Quando foi convocado pelo Exército, dirigiu-se ao centro de recrutamento e comunicou sua recusa.
“Tomei a decisão quando percebi que minha consciência não me permitia participar das ações e ideias contra os palestinos”, disse à jornalista da BBC Rebecca Kesby.
“Eu não podia participar da ocupação ou de uma organização que acredita que a violência é a maneira de resolver os problemas”.
Ele foi condenado a passar 30 dias em uma prisão militar, na qual teve que viver como um soldado, exatamente o que não pretende ser.
Ficou confinado, sujeito a uma disciplina militar e teve de passar longos momentos em posição de sentido.
Mas o castigo não o fez mudar de ideia.
Na próxima semana, ele deve se apresentar novamente e diz que se recusará mais uma vez a lutar por considerar a guerra absurda e acreditar que só causa dor desnecessária. Ele argumenta que a história do conflito entre israelenses e palestinos prova isso.
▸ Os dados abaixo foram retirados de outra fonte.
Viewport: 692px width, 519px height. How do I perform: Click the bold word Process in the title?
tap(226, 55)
“Toda a violência que vimos nos últimos 70 anos não resolveu nada. Precisamos mudar e a única mudança que vemos é em direção a mais violência. Mais violência e mais sangue não vão consertar nada”.
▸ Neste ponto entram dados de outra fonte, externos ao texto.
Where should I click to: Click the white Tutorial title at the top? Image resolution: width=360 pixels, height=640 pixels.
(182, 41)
Os ataques do Hamas fizeram muitos israelenses sentirem que seu país vive sob uma “ameaça existencial”.
A interpretação é de que seguem muito presentes a tentativa de exterminar o povo judeu, representada pelo Holocausto, e as sucessivas guerras entre Israel e seus vizinhos ao longo da história, onde ainda há grupos como o Hamas ou o Irã, que não reconhecem direito de o país existir.
Mitnick esclarece que, apesar de sua postura crítica em relação à guerra, ele rejeita totalmente a violência do Hamas.
“Os ataques foram horríveis e totalmente injustificados. Todos em Israel perderam alguém mais ou menos próximo, mas não podemos permitir que essa dor resulte em um sentimento de vingança. Não podemos permitir que o exército faça o que o Hamas fez com a gente, não podemos deixar mais famílias em dor”, defende.
Entre seus compatriotas, há quem não entenda sua decisão.
“Tem sido difícil porque fui apresentado como um traidor, mas as minhas opiniões são legítimas”, diz ele.
‘Qual é o sentido disso?’
Para ele, a guerra de Gaza não é apenas um trágico uso de violência que já custou milhares de vidas, incluindo as de mais de 500 soldados israelenses, mas também é contraproducente para Israel.
“Quando começarmos a buscar a paz, quando o país realmente começar a ver os palestinos como seres humanos, será quando conseguiremos ter segurança”.
A poucos dias de ter que se apresentar novamente, ele se mostra determinado a não dar o braço para torcer. Ele também não pretende recorrer a manobras administrativas que poderiam livrá-lo de uma mais do que provável segunda condenação, como alegar problemas mentais, porque se recusa a acreditar que suas convicções possam ser consideradas um problema mental.
“Com o tempo, as pessoas verão que a minha decisão é a certa e eu não vou mudá-la. Ninguém deve colocar sua vida em risco,” acredita.
“O governo enviar todas essas pessoas para morrer por nada não vai nos trazer nenhuma segurança, e estamos vendo isso com mais soldados e civis morrendo todos os dias. O Hamas não está enfraquecendo. Qual é o sentido desta guerra para além de vingança?”.